▶ **Your goal**
Copy out the following lines exactly as they appear.
■ ■ ■ ■
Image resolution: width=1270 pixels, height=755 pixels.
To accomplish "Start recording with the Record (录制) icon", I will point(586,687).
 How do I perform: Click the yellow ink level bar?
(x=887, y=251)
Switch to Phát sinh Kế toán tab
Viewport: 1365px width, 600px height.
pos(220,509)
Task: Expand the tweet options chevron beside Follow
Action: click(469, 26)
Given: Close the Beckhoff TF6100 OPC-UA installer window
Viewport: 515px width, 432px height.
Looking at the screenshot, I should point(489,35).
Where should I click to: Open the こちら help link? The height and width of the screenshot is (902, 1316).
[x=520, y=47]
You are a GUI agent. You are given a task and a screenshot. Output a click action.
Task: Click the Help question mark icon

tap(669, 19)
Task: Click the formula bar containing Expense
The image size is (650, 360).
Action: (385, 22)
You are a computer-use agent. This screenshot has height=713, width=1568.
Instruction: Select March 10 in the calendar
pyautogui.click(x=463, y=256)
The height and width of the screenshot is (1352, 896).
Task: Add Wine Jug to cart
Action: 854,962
■ ■ ■ ■
▶ **Result**
Image resolution: width=1270 pixels, height=755 pixels.
To accomplish "Start recording with the Record (录制) icon", I will point(586,687).
 How do I perform: Click the yellow ink level bar?
(x=887, y=251)
Switch to Phát sinh Kế toán tab
Viewport: 1365px width, 600px height.
pos(220,509)
Task: Expand the tweet options chevron beside Follow
Action: click(469, 26)
Given: Close the Beckhoff TF6100 OPC-UA installer window
Viewport: 515px width, 432px height.
Looking at the screenshot, I should point(489,35).
Where should I click to: Open the こちら help link? The height and width of the screenshot is (902, 1316).
[x=520, y=47]
You are a GUI agent. You are given a task and a screenshot. Output a click action.
Task: Click the Help question mark icon

tap(669, 19)
Task: Click the formula bar containing Expense
The image size is (650, 360).
Action: (385, 22)
You are a computer-use agent. This screenshot has height=713, width=1568.
Instruction: Select March 10 in the calendar
pyautogui.click(x=463, y=256)
The height and width of the screenshot is (1352, 896).
Task: Add Wine Jug to cart
Action: 854,962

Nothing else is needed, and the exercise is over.